Celebrations of International Women’s Day earlier this month were overcast by knowing how much the fight for women’s equality has been set back by the pandemic. At this point, we’re familiar with the grim statistics: women are leaving the workforce at a higher rate, disproportionately taking on household labor, and experiencing increased domestic partner violence. Unfortunately, a new study offers more bad news when it comes to gender equity. 

In addition to regressing on actions, it appears that we’ve also backslid in our gender attitudes. Researchers examining the pandemic’s impact on social and political attitudes found that while overall political ideology didn’t change, participants reported stronger beliefs in traditional gender stereotypes (of both men and women) on characteristics such as risk-taking, bravery, and cleanliness than they did before the pandemic. These changes were small, but concerning. The next step for the researchers is trying to tease apart what might be driving these belief shifts. [Journal of Applied Social Psychology]

Something wicked this way comes: Why we believe in harmful magic

Witches, sorcerers, curses, the evil eye … societies around the world believe in the existence of malicious magic users who use their powers to harm others. Manvir Singh argues that our propensity to see others using magic helps us justify our own hostile actions. For example, with the existence of magic, the death of your cows becomes an explainable attack by a rival and not simply a tragic accident. You’re now justified in protecting yourself by ridding your community of your rival. By believing in magic, people create explanations for the unexplainable and are vindicated in their actions toward others they’ve deemed undesirable. This theory could be extended to conspiracy theories as well: they’re another way of creating meaning in a chaotic world and allow us to justify hostile actions toward others. [Current Anthropology, open-source preprint]

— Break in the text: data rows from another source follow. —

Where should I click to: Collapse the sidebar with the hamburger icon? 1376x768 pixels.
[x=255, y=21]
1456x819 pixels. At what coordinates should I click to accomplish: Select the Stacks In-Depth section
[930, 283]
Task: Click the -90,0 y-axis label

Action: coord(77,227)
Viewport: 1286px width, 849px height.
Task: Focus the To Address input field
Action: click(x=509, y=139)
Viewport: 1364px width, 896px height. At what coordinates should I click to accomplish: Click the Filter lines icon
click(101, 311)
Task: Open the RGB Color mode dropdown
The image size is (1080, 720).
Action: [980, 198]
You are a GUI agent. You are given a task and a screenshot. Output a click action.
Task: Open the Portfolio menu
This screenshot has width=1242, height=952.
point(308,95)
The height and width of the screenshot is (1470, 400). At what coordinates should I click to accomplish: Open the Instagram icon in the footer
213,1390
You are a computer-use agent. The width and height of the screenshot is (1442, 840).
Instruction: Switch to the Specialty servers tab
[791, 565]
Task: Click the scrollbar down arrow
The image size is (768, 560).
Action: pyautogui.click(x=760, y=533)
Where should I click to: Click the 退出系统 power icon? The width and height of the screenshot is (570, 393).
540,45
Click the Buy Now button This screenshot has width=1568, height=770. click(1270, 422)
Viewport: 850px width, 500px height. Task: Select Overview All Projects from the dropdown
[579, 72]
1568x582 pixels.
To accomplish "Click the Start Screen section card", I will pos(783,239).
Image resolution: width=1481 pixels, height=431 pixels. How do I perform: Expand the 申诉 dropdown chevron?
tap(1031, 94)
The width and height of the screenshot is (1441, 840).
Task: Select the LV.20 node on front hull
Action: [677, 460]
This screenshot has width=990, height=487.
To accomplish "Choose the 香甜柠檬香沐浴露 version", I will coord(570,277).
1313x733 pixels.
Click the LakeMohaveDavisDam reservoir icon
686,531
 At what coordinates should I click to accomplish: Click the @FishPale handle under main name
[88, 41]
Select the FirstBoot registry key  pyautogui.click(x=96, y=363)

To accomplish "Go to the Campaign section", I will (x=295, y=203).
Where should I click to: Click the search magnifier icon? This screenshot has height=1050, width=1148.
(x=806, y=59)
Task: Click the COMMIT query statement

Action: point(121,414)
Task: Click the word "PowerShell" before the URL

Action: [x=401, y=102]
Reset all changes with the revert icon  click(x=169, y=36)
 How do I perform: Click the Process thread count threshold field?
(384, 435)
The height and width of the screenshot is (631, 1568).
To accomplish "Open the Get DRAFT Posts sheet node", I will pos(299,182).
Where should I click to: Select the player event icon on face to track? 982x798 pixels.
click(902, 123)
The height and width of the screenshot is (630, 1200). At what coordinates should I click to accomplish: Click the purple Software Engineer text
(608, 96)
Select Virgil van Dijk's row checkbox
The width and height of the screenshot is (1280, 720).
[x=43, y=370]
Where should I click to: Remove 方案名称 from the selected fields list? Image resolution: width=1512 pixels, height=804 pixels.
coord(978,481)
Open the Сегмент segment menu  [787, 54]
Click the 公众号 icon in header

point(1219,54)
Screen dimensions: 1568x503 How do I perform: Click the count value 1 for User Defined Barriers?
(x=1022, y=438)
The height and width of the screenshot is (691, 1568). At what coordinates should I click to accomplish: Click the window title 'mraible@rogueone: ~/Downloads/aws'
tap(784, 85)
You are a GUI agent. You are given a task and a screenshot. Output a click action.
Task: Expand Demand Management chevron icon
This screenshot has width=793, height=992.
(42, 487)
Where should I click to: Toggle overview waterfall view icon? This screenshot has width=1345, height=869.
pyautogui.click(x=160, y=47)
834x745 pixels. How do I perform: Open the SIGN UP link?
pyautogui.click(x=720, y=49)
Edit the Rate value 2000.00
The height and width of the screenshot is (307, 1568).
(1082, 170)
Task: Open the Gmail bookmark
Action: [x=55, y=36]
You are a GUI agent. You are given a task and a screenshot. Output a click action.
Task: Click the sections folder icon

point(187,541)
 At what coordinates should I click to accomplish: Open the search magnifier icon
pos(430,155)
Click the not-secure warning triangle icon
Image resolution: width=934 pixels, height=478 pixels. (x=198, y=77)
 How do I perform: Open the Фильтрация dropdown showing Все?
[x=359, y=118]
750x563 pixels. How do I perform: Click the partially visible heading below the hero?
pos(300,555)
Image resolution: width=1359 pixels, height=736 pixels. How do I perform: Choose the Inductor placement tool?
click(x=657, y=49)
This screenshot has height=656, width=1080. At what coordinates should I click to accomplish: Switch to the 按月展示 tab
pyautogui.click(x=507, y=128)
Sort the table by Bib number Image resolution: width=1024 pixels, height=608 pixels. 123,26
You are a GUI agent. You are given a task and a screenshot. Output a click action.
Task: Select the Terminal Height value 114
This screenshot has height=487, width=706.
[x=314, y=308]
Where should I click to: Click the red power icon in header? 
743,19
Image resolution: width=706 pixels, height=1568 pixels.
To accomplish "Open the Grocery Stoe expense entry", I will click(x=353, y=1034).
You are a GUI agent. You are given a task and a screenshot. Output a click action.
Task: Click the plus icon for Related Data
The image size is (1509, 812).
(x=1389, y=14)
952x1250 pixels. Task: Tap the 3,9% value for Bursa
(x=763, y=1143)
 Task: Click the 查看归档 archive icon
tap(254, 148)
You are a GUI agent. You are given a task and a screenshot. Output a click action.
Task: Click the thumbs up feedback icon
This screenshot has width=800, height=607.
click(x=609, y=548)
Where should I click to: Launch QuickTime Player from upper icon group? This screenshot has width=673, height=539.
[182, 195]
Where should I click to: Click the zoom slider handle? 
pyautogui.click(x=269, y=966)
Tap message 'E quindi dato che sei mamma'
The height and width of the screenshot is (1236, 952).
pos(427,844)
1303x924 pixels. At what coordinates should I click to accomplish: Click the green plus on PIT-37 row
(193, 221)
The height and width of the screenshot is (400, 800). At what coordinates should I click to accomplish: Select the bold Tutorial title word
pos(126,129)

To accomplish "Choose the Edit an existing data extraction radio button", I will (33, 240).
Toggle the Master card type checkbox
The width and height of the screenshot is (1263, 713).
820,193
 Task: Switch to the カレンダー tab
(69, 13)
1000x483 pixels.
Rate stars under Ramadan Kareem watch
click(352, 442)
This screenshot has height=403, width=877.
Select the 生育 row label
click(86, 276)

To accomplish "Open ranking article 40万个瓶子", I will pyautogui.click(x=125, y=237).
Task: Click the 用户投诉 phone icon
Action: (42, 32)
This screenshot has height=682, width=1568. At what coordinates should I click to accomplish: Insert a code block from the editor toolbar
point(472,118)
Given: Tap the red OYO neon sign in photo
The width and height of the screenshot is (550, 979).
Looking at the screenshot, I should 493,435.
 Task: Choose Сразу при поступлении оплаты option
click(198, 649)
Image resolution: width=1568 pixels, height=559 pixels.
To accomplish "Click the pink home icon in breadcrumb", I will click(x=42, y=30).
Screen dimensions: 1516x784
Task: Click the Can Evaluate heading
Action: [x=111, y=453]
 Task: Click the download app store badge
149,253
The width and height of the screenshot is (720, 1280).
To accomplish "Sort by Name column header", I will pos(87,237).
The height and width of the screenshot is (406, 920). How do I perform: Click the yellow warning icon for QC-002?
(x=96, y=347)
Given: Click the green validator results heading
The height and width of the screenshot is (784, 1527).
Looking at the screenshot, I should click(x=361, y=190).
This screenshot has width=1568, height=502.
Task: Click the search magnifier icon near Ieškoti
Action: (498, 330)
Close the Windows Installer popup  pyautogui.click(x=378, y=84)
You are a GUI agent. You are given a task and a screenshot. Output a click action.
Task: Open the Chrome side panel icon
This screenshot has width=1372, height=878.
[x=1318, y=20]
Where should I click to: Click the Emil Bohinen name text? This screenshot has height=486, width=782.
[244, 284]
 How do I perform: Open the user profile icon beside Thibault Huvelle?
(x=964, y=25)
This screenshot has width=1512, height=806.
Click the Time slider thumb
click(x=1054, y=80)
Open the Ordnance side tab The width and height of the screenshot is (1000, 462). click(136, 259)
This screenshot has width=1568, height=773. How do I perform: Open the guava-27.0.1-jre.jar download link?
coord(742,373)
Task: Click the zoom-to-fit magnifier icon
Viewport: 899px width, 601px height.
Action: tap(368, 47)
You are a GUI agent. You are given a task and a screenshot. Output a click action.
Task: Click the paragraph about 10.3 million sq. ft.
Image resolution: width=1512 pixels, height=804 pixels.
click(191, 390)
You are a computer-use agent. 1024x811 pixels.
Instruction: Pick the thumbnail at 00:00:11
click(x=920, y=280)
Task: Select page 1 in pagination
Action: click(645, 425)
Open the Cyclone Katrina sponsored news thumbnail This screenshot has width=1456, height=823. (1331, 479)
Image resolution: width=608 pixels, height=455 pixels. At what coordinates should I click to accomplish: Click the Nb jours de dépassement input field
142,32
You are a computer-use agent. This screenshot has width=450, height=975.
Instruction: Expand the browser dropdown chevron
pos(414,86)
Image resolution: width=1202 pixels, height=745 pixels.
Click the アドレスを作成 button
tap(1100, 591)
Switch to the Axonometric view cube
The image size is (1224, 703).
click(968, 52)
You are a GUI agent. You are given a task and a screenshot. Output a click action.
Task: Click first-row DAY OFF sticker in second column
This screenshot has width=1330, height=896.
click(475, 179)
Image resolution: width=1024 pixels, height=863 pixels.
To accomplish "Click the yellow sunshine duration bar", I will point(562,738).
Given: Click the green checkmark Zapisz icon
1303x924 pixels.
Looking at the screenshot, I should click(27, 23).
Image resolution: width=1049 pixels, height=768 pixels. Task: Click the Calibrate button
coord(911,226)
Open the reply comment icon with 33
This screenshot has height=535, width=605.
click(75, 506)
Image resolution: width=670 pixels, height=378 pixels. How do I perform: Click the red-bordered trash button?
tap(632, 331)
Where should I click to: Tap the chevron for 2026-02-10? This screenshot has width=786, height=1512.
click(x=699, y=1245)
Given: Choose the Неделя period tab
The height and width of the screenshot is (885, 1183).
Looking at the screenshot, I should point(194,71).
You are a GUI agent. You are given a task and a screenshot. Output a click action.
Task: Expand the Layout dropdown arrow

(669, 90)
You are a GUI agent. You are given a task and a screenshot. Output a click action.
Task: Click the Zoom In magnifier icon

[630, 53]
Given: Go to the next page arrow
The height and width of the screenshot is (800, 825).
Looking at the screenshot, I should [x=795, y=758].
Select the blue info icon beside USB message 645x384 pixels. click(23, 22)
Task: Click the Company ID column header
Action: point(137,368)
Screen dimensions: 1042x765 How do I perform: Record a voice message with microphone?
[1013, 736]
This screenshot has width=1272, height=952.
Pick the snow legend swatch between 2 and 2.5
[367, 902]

Can you get into a crowd’s head? Turns out, not very well

When I (Caitlyn) speak in public, I regularly scan the crowd. Are people following my argument, nodding in agreement? Or do they look completely bored and disengaged? We all tend to do this scanning when presenting publicly, collecting data to make judgements on the crowd’s emotions and changing our presentation style accordingly. New research, however, shows that we aren’t entirely accurate in evaluating the emotions of a crowd. Instead, we fall victim to the “crowd-emotion-amplification effect”—our attention is biased toward the most emotional faces, leading us to overestimate the crowd’s average emotions. Being able to accurately judge crowd emotions shapes behaviors, from altering a presentation mid-talk or intervening if a group of onlookers is perceived to be reacting strongly during a demonstration. To avoid falling prey to the crowd-emotion-amplification effect, try deliberately focusing on less expressive members of the audience. You’ll get a more accurate estimate of what the crowd’s actually feeling. [Psychological Science]

“Humans judge, algorithms nudge”: we’d rather have a computer peeking over our shoulders than a person

Behavior tracking has surged during COVID as workplaces try to monitor their employees who are working from home, understandably raising concerns about intrusiveness and privacy. While employees accept monitoring in some cases—when it can help them improve their performance or achieve goals—research has shown that tracking can make workers feel that their autonomy is being undermined and that they’re being negatively judged. Behavior tracking software isn’t going away. A new paper examining our willingness to be tracked by humans versus technology finds that when they’re going to be tracked, participants were more willing to be monitored by an algorithm than by human observers. This may be because we feel that other people will judge us (and technology won’t—at least not yet). [Organizational Behavior and Human Decision Processes]

Disclosure: Behavior Change for Good, Behavioural Insights Team, Scott Young, and Kristen Berman are part of Behavioral Scientist’s 2021 organizational partners program, which provides financial support for Behavioral Scientist. Organizational partners do not play a role in the editorial decisions of the magazine. All selections in the Research Lead are independently selected and reviewed by our editorial team.